• EXERCISE REQUIREMENTS
Reprint all records below exactly. No images.

╭─ RECORDS FOR THIS TASK

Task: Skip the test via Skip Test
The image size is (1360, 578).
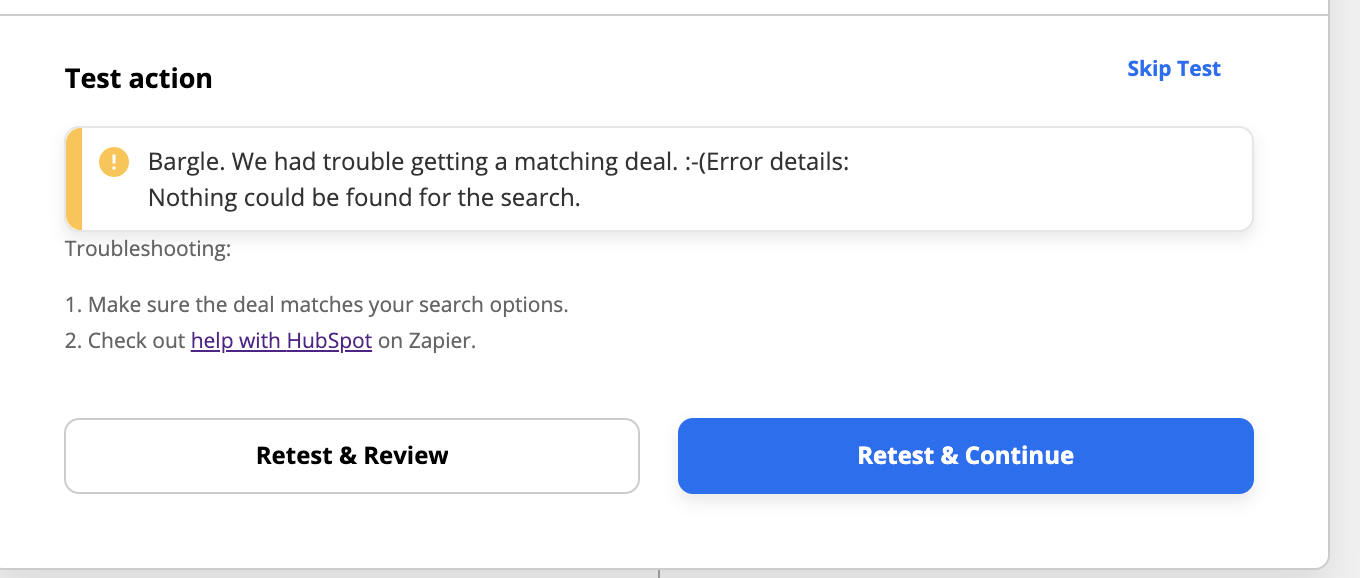Action: coord(1174,68)
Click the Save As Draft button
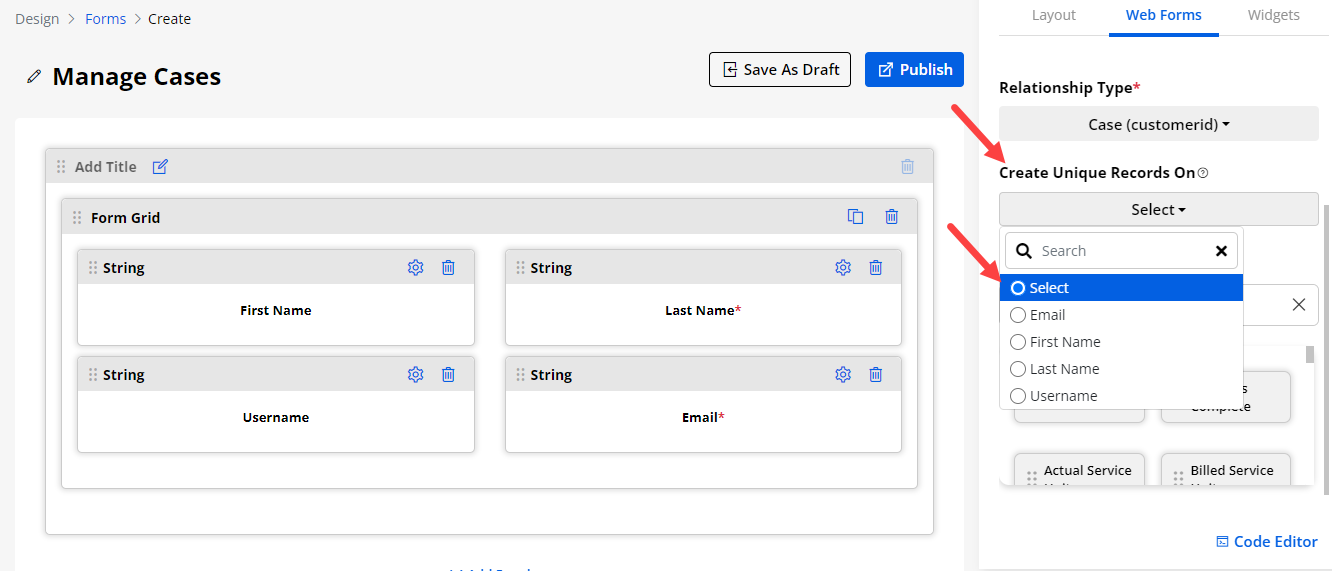Viewport: 1332px width, 571px height. pos(779,70)
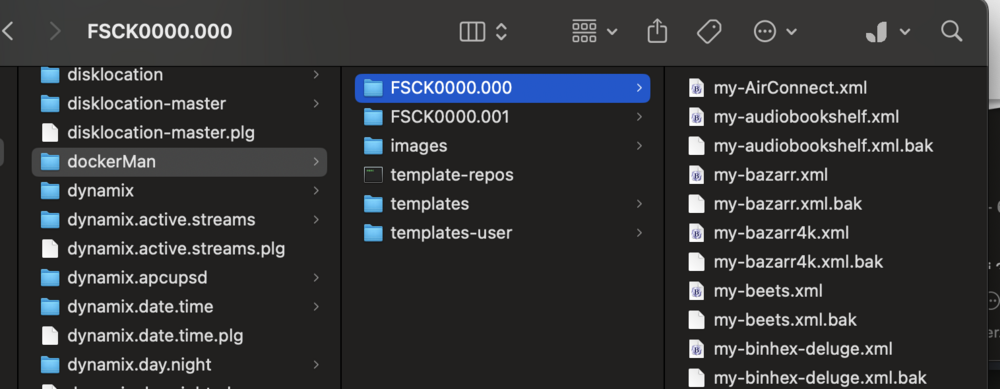Open the group-by dropdown in toolbar
This screenshot has height=389, width=1000.
coord(594,31)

╰─

• EXERCISE OUTPUT
Task: Skip the test via Skip Test
The image size is (1360, 578).
Action: coord(1174,68)
Click the Save As Draft button
Viewport: 1332px width, 571px height. pos(779,70)
Open the group-by dropdown in toolbar
This screenshot has height=389, width=1000.
coord(594,31)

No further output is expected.